Daesh families join final battle for Mosul: Iraqi commanders
Iraqi commanders engaged in an operation to liberate the northern city of Mosul say family members of Daesh terrorists have joined the battle as it nears its end.
The commanders said on Thursday that female Daesh elements were firing on Iraqi forces and using children as human shields in Mosul’s Old City.
Lieutenant General Sami al-Aridi, of the Iraqi special forces, said, “The women are fighting with their children right beside them,” adding, “It’s making us hesitant to use airstrikes, to advance.
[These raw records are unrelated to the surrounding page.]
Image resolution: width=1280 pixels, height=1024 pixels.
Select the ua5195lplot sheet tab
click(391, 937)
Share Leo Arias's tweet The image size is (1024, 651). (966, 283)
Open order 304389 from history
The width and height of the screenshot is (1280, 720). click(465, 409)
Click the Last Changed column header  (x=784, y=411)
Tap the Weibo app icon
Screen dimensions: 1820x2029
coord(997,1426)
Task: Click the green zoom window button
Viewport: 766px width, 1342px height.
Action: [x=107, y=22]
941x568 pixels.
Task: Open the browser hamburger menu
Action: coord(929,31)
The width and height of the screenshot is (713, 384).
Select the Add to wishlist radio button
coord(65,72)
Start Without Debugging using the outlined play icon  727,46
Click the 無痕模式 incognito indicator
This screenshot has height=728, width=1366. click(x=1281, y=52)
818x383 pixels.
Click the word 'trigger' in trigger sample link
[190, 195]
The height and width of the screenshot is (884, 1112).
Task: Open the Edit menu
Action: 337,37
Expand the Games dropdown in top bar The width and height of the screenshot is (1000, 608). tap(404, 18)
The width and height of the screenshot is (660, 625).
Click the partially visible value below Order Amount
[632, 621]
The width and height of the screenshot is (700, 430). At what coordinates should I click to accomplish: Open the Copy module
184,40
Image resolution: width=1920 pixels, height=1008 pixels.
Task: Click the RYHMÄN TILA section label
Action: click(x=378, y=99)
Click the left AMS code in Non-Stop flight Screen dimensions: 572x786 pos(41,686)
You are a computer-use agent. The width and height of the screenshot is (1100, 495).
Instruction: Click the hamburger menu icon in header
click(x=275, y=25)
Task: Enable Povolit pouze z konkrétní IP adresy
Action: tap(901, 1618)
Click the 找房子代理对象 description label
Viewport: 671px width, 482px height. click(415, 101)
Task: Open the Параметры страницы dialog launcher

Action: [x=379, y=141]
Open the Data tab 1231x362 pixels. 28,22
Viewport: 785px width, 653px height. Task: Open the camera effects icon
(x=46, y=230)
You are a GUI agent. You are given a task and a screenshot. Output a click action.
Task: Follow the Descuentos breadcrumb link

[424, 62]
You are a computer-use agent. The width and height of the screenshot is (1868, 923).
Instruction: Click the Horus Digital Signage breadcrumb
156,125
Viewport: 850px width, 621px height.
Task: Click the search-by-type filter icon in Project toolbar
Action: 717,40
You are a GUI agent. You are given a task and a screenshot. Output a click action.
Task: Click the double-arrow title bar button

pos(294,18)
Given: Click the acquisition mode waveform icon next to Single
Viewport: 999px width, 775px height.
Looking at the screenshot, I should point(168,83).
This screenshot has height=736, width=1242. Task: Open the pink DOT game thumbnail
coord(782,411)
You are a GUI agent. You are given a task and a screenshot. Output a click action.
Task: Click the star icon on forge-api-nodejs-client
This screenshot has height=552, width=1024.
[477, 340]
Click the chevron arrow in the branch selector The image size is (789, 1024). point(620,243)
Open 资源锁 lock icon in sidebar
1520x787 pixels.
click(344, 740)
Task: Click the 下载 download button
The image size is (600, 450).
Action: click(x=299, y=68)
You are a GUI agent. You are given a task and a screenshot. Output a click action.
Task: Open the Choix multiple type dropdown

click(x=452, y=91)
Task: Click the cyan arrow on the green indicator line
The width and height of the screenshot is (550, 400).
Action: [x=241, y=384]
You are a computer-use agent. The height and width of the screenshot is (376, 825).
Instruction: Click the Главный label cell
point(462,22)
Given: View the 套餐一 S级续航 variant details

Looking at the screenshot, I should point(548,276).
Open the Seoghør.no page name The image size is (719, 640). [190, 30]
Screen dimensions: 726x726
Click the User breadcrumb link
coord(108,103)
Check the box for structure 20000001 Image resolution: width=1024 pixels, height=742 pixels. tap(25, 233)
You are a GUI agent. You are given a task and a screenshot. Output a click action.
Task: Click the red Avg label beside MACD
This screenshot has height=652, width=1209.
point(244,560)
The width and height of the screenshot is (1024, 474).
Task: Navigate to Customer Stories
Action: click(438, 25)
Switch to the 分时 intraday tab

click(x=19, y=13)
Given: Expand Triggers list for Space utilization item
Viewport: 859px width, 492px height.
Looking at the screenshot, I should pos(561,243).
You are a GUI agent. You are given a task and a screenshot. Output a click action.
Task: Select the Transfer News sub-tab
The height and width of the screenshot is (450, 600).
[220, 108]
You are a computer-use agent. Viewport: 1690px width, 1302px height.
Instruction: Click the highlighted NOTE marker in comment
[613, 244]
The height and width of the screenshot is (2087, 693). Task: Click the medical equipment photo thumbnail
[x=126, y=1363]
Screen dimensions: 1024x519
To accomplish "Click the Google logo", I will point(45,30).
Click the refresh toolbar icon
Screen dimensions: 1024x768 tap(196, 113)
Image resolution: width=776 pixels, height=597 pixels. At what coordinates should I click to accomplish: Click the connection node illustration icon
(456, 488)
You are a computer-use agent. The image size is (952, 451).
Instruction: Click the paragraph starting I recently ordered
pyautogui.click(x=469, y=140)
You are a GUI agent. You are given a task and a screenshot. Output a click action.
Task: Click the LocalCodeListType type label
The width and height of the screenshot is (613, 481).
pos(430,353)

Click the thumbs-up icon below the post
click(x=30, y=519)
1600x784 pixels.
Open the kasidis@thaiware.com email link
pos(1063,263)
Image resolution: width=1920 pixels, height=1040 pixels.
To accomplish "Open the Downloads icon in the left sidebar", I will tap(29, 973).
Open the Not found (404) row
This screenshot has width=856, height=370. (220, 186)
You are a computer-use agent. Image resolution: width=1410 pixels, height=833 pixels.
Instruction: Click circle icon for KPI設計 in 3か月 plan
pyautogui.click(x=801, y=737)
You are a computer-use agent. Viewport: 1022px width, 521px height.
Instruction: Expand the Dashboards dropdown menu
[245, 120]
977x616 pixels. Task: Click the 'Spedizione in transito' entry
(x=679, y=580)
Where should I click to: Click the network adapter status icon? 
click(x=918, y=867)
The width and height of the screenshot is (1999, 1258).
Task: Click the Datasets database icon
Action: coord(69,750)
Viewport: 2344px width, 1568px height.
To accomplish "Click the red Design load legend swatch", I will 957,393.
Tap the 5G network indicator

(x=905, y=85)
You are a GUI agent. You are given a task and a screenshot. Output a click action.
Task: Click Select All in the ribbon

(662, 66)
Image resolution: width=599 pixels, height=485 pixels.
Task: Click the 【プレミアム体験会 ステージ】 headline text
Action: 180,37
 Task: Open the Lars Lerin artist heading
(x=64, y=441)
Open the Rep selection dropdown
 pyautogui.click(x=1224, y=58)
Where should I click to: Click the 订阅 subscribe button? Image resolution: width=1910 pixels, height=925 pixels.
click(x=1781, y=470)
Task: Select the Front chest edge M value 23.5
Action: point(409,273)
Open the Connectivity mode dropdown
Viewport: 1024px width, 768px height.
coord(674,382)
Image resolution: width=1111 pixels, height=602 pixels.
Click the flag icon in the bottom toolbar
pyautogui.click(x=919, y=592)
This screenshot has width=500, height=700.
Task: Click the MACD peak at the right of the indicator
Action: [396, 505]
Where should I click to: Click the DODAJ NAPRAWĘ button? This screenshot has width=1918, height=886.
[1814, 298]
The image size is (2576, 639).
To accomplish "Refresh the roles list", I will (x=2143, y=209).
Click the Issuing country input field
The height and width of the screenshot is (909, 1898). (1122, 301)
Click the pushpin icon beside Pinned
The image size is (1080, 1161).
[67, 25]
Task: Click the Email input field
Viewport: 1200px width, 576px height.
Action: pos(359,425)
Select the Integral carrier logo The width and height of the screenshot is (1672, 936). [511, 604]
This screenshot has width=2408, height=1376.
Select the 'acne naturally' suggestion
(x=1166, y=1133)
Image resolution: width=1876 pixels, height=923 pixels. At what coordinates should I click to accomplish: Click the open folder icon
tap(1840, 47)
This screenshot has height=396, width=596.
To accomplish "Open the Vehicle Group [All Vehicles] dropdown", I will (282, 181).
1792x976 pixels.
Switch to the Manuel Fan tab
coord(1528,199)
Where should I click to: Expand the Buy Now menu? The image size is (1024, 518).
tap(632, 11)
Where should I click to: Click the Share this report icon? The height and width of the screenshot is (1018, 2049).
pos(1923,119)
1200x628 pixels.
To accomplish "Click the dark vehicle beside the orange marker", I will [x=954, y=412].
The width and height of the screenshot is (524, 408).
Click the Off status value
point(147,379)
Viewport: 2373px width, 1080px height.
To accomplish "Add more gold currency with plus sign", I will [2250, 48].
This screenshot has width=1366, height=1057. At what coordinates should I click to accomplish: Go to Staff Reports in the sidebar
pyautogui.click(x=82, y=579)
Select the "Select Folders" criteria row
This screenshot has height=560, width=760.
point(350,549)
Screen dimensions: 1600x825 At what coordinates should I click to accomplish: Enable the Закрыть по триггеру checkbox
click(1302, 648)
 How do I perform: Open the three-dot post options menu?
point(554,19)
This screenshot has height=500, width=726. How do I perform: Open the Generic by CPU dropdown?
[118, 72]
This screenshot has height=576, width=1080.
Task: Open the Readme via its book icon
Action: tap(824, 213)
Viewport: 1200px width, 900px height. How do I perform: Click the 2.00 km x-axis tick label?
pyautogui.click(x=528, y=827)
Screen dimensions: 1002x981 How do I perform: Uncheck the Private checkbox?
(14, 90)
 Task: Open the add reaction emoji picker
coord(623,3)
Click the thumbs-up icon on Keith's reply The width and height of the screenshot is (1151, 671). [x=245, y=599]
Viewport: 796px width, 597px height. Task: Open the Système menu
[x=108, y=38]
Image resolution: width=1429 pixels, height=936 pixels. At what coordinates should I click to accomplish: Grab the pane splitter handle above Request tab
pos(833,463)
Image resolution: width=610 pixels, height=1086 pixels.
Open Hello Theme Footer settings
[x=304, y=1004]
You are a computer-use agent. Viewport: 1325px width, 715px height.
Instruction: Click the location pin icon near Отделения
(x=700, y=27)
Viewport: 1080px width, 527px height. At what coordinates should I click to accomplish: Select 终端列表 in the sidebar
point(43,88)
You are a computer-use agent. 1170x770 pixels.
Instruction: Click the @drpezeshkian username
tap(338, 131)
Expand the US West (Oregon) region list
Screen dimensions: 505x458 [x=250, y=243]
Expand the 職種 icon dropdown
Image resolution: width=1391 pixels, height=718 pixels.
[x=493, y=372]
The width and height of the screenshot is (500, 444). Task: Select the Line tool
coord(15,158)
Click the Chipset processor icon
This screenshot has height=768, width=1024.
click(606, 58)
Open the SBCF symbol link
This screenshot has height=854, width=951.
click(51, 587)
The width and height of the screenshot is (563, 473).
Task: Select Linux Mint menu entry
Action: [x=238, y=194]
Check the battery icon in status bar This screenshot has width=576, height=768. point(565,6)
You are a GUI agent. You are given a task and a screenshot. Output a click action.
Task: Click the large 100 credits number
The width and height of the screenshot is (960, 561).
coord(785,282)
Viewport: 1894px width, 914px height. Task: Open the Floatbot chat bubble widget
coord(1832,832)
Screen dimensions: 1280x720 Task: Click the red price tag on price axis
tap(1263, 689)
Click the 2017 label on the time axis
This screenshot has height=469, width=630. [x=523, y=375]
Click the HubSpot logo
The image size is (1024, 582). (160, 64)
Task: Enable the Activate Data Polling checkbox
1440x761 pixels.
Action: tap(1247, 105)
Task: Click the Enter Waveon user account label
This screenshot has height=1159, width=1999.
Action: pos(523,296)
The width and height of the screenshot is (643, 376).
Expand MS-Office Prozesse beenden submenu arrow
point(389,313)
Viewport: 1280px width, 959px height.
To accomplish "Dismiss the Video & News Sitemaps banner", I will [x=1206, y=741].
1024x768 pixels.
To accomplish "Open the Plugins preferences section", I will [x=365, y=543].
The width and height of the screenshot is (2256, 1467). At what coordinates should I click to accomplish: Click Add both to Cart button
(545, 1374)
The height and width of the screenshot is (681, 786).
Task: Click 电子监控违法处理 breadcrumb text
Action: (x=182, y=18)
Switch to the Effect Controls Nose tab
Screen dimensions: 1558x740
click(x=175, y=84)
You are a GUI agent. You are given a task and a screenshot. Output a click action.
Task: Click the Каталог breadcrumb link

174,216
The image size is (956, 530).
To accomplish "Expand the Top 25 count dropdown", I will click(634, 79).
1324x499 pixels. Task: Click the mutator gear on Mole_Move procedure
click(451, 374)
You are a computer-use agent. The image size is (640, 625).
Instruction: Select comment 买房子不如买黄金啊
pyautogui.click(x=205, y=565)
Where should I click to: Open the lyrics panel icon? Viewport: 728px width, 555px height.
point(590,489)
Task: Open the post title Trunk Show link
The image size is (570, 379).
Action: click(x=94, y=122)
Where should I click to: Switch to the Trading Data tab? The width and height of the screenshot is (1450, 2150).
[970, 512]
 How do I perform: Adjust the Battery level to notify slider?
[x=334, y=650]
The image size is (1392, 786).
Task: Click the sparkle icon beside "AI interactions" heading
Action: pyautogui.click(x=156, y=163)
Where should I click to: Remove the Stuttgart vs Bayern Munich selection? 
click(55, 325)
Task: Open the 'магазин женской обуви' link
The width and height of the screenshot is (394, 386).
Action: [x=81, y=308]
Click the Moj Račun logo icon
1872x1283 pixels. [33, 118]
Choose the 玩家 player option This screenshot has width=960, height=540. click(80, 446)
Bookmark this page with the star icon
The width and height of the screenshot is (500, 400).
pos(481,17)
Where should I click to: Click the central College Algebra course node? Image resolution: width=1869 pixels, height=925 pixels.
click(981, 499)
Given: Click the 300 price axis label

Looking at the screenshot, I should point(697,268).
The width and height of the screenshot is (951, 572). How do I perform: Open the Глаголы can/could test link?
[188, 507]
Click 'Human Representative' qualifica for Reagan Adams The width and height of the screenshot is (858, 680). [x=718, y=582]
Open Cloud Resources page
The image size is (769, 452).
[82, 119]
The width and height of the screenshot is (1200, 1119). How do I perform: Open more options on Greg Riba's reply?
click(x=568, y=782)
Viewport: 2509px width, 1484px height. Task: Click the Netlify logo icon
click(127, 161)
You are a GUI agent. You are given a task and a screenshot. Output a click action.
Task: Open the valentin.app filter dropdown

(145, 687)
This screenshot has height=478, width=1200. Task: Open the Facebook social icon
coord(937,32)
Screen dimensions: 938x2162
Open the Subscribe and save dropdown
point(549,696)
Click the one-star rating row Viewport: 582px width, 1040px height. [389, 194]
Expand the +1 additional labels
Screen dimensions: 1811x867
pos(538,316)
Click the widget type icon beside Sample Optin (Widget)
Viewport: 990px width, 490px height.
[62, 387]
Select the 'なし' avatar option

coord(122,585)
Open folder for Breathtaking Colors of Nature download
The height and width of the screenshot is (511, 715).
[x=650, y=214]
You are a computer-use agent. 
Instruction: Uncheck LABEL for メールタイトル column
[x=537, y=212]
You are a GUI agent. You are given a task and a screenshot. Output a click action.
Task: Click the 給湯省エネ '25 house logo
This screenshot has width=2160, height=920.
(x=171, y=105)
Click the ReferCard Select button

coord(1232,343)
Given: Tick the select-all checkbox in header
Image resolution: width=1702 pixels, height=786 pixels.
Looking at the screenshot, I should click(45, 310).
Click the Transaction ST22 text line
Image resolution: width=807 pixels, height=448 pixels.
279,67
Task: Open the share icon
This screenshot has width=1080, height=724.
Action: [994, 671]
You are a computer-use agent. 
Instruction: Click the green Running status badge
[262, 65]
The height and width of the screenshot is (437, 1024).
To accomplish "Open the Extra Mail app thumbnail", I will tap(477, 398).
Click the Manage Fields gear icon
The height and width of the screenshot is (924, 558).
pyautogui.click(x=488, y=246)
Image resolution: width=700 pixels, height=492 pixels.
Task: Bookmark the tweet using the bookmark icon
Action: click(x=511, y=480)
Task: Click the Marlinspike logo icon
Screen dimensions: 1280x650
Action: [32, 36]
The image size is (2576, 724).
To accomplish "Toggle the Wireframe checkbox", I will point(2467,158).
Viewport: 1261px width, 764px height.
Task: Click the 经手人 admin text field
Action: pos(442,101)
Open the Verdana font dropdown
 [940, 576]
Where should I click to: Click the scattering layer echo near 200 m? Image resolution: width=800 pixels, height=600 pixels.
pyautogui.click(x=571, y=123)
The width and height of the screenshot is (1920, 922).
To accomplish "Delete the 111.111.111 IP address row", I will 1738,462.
If it weren’t for this we could be finished in just a few hours.”
Another Iraqi officer, whose name was not mentioned, said, “There are civilians there, but they are Daesh families.”
Daesh militants are using other tactics such as bombings, sniper fire, and mortar attacks to slow the advance of the Iraqi forces.
Three female bombers hiding among civilians fleeing Mosul killed at least three soldiers over the past week.
Separately on Thursday, UN humanitarian coordinator in Iraq, Lise Grande, said as many as 15,000 civilians, possibly even as high as 20,000, were still trapped in Mosul.
Mosul fell to Daesh in 2014, when the terror outfit began its campaign of death and destruction in Iraq.
The Iraqi army soldiers and allied volunteer fighters have been leading the Mosul liberation operation since October 2016. They took control of eastern Mosul in January and launched the battle in the west in February.
Iraqi authorities expect the battle to end in coming days as remaining Daesh elements are bottled up in a few districts of the Old City.
Earlier this week, Iraqi Prime Minister Haider al-Abadi congratulated his forces on their “big victory” in Mosul.
The battle for Mosul has already forced 87,000 people from their homes, with some 2,000 to 3,500 people fleeing from the city on a daily basis, according to the UN.